Drastically different approaches
Cruz and Sanders both ran unsuccessfully for president in 2016 and have their own ideas on reforming the health care system and making coverage more affordable for everyone. Their approaches, however, are drastically different.
Sanders is a proponent of a “single-payer” federal health care system, or as he refers to it: “Medicare for All.” During the presidential campaign, the Vermont senator outlined a government-run program that would offer Americans comprehensive care covering everything from doctors’ visits to hospital stays, to vision, dental and mental health services.
He is a proponent of hiking taxes on the wealthy to pay for his proposed system.
Cruz, meanwhile, has railed against Obamacare for years and has vowed to fully repeal “every word” of the law. The Texas firebrand made his name in national politics in 2013 when he gave a more than 20-hour marathon speech to oppose funding for the Affordable Care Act.
Taking aim at pharmaceutical industry
Despite their contrasting views on health care, there was a rare moment of agreement for the two senators: the pharmaceutical industry. Sanders asked Cruz to partner with him in taking on drug companies — “the greediest of many greedy corporate interests in Washington” — by supporting legislation to have Medicare negotiate prices with the industry.
“I would love for us to work together in going after big Pharma,” Cruz said, though he stressed that it is the U.S. Food and Drug Administration that is enforcing an important ban.
Congressional Republicans are paving the way to repeal significant portions of Obamacare. Senior lawmakers are currently crafting an Obamacare repeal bill that requires just a simple majority of senators for approval.
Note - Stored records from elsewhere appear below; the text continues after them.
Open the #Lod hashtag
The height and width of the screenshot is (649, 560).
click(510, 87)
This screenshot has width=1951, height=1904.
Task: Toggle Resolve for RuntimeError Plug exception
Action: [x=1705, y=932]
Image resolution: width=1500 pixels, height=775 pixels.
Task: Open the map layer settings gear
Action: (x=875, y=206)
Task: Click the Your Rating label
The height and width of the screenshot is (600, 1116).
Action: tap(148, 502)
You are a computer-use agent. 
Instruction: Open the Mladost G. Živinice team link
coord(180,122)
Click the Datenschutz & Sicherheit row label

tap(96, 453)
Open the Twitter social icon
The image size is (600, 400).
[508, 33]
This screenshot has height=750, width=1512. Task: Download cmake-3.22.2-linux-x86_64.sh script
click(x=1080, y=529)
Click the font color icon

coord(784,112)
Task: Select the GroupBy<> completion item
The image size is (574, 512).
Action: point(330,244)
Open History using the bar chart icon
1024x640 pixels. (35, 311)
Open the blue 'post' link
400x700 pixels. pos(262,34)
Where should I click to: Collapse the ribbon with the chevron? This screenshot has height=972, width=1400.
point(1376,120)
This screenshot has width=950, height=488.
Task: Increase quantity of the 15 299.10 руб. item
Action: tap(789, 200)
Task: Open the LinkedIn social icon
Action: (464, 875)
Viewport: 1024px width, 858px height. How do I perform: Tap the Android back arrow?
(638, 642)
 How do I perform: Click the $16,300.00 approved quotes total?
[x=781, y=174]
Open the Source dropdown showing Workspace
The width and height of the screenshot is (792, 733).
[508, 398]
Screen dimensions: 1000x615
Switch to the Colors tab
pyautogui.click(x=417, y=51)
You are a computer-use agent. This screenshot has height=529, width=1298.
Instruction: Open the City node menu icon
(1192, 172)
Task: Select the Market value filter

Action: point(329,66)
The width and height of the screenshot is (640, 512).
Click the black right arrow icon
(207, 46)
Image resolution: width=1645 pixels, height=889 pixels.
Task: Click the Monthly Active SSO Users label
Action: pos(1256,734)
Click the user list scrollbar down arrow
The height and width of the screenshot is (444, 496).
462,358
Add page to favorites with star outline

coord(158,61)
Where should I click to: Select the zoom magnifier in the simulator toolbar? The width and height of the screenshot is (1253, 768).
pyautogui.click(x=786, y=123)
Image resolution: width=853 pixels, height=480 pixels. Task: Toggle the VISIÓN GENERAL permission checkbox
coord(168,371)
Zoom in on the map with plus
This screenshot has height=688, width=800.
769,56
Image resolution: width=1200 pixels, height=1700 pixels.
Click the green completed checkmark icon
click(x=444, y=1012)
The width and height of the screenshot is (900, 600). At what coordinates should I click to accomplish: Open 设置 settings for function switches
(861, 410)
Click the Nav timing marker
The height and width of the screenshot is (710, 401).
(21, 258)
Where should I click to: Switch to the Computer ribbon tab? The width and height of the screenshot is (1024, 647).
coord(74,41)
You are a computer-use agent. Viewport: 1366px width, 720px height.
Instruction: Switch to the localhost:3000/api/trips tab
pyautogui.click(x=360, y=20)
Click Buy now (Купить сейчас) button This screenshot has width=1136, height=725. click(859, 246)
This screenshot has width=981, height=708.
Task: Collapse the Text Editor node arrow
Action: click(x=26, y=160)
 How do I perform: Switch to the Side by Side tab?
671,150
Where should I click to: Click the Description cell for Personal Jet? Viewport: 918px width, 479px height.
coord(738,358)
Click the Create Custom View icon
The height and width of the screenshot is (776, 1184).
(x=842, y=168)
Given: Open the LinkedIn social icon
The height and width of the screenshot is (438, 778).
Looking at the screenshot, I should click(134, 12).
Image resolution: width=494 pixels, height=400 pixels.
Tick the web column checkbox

But the discussions over creating an alternative to the controversial law has exposed tensions within the GOP. Many Republican lawmakers have grown increasingly wary of the political consequences of a quick and sweeping repeal of Obamacare, and some have more openly begun to discuss “repairing” the law and keeping aspects of it that are popular.
That note of caution clashes with impatience among some conservative members of the GOP conference, who fear that anything short of a swift repeal of Obamacare will be unacceptable to their constituents.
Trump, who campaigned on repealing and replacing Obamacare, said over the weekend that rolling out a new healthcare system will likely be a drawn-out process.
“I would like to say by the end of the year at least the rudiments, but we should have something within the year and the following year,” Trump said.